Consider The Source To return to the disconnect in today's stock market, please bear with me if I seem a bit more impassioned than usual. Every now and then, I am overcome by the sheer lunacy, and this is one of those times. At present, the madness is particularly outlandish and demands commentary. It is offensive, to say the least, that the very Wall Street shills who didn't even know we were in a bubble are the same visionaries who now turn up on Bubblevision and in the press to advise that the worst has passed and everything is going to be okay. Why would anyone listen to somebody who had no understanding of the problem to begin with? That's like listening to Greenspan, who has demonstrated his cluelessness on any number of occasions. By the same token, why do people listen when management is unable to get it right -- either because it's too optimistic, or doesn't understand its own business, or has some other agenda? Maybe instead of listening to the happy talk, people should start watching when management starts selling the family jewels. For instance, early in May, Intel's CFO, Andy Bryant, sold approximately a quarter of a million shares of stock. I'll leave it to you to draw your own conclusions.
Casino Talk The market is one big Ponzi scheme filled with people who pay absurd prices with no regard to deteriorating fundamentals. Technology stocks are held up as sacrosanct when in fact they have the earnings and revenue profile of cyclicals. It does not matter that these companies are coming in with losses. One quarter ago, people thought that tech stock after tech stock after tech stock would earn maybe $0.30 to $0.40. Then, estimates were lowered to, say, $0.15 to $0.20. Now, losses are showing up. But does that dissuade people from paying five to 10 times revenues for companies that have cyclical characteristics? They are about to learn a costly lesson about tech stocks, which I have talked about for a long time: A small decline in revenues affects earnings disproportionately, because many technology companies have high fixed costs.
Casting Pearls Before Swine No one would think about paying five to 10 times revenues for a Caterpillar (CAT) or for a Ford (F). Caterpillar, after having had a big run recently, sells at one times revenues. You can get two CATs for one AMAT. AMAT has approximately the same market cap as Ford, and yet Ford has more than 25 times AMAT's revenues, depending on what number you choose to annualize. Today's market participants all seem to want to play the greater fool game, not understanding that the greater fool could possibly be themselves. We see people trying to take a page out of the value buyers' book of buying bad news. They don't understand that you can only buy bad news when the valuation has shrunk dramatically, which has not been the case.
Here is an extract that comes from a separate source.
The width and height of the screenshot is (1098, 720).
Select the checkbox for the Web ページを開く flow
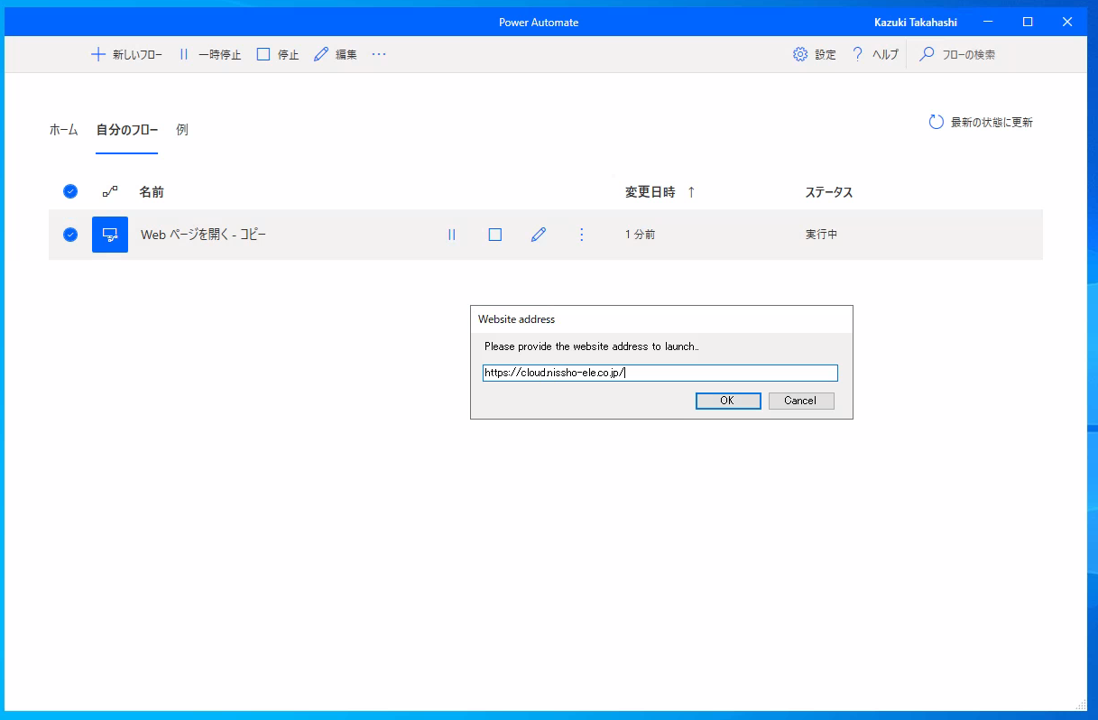(x=70, y=234)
Profits of Doom Ladies and gentlemen, it's time to face the music. Sometime between now and the end of the year, even if it does manage to rally, the market is going to be crushed, and you will be hurt. This wipeout is not avoidable. The time to do something about it is now, while you still can, not when the assault has begun. I am sick and tired of all the gemutlichkeit spewing from Wall Street and the Fed and Bubblevision and certain print publications. We had the biggest bubble in the history of the world. It has caused significant economic damage, and that damage is spreading. Make no mistake, ladies and gentlemen, no one is going to rescue you. But, it is not too late to rescue yourself.